Lotte Jacobi

Lotte Jacobi
Born Johanna Alexandra Jacobi
August 17, 1896
Thorn, Prussia (today Poland)
Died May 6, 1990 (aged 93)
Deering, New Hampshire
Occupation Photographer

Johanna Alexandra "Lotte" Jacobi (August 17, 1896 May 6, 1990) was a German-American photographer.

Early Life and Career

Born in Thorn (Toruń) in Prussia (now in Poland), she was the eldest of three children. She spent parts of her life in Berlin (1925-1935), New York City (1935-1955), and New Hampshire (1955-1990). Her portraits of celebrated subjects included Albert Einstein, Thomas Mann, Robert Frost, Marc Chagall, Eleanor Roosevelt, Alfred Stieglitz, J.D. Salinger, Paul Robeson, May Sarton, Pauline Koner, Berenice Abbott and Edward Steichen.
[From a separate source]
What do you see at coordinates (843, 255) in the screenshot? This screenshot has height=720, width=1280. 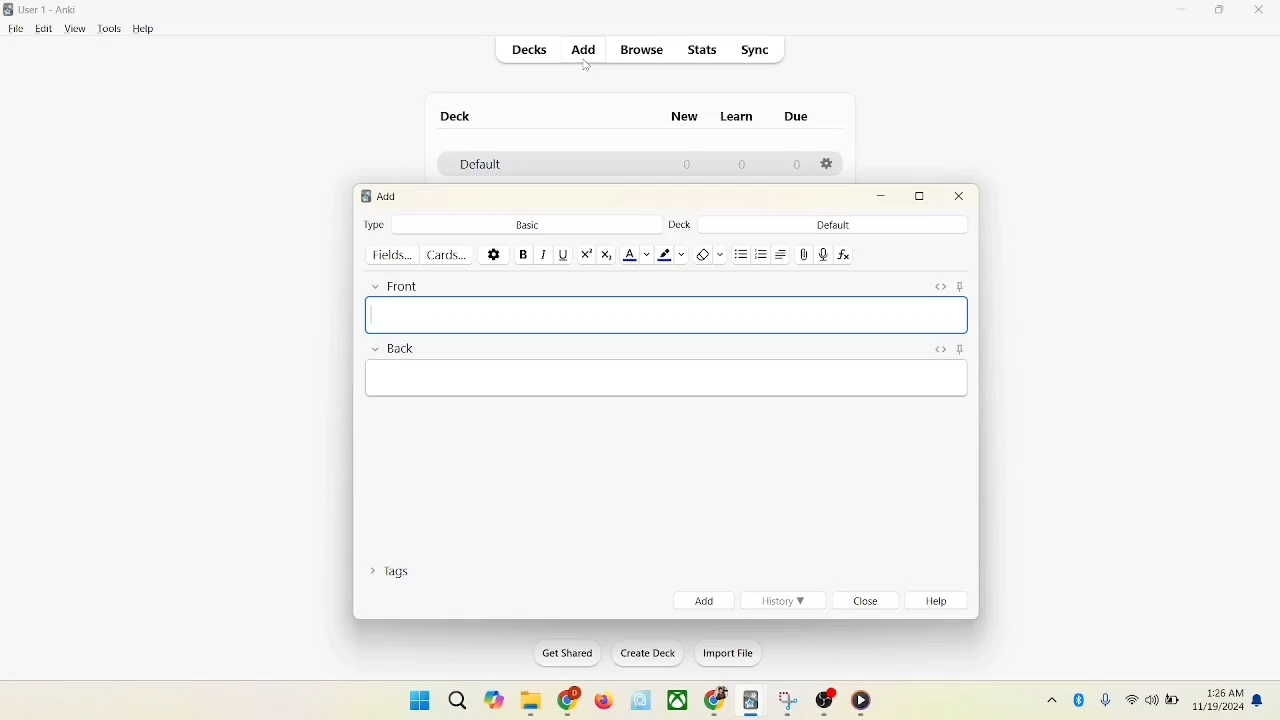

The name "Lotte" was a nickname given to her by her father.[1] She always used it professionally and was never known by her birth name outside her family. In 1916 she married Fritz Honig, and a year later she gave birth to a son, John. The marriage did not last, and in 1924 they divorced. She put her son in school in Bavaria and went to school herself in Munich.

After completing her formal studies (1925 – 1927), Jacobi entered the family photography business in 1927. During this same period (1926–27) she began her professional work as a photographer, and she also produced four films, the most important being Portrait of the Artist, a study of Josef Scharl. From October 1932 to January 1933, she traveled to the Soviet Union, in particular to Tajikistan and Uzbekistan, taking photographs of what she saw. She returned to Berlin in February 1933, one month after Hitler came to power. As persecution against Jews increased, she left Germany with her son, arriving in September 1935 in New York City, where she opened a studio in Manhattan.

In 1940, Jacobi married Erich Reiss, a distinguished German publisher and writer, a marriage that lasted until his death in 1951. During this time, she continued portrait photography at her studio, while also embarking upon an experimental type of photographic work that artist Leo Katz later named photogenics: abstract black-and-white images produced by moving torches and candles over light-sensitive paper. In 1955, she left New York with her son John and daughter-in-law Beatrice and moved to Deering, New Hampshire, a move that changed her life. There she opened a new studio.

Works

Lotte Jacobi is best known for her photographic portraits, which act as a "chronicle of an era." The list of her subjects reads like a who's who of the 20th century: W. H. Auden, Martin Buber, Marc Chagall, W. E. B. Du Bois, Albert Einstein, Robert Frost, Käthe Kollwitz, Lotte Lenya, Peter Lorre, Thomas Mann, Max Planck, Eleanor Roosevelt, J.D. Salinger, Alfred Stieglitz, and Chaim Weizmann, to name but a few. Jacobi traveled around from assignment to assignment with her equipment bringing the studio to her models. She liked to wait until the models were most at ease before taking a photograph.

Jacobi continued to photograph through the early 1980s. She died in her home in Deering, New Hampshire, in 1990.

Notes

  1. Kelly Wise (1978). Lotte Jacobi. Danbury: Addison House. p. 27.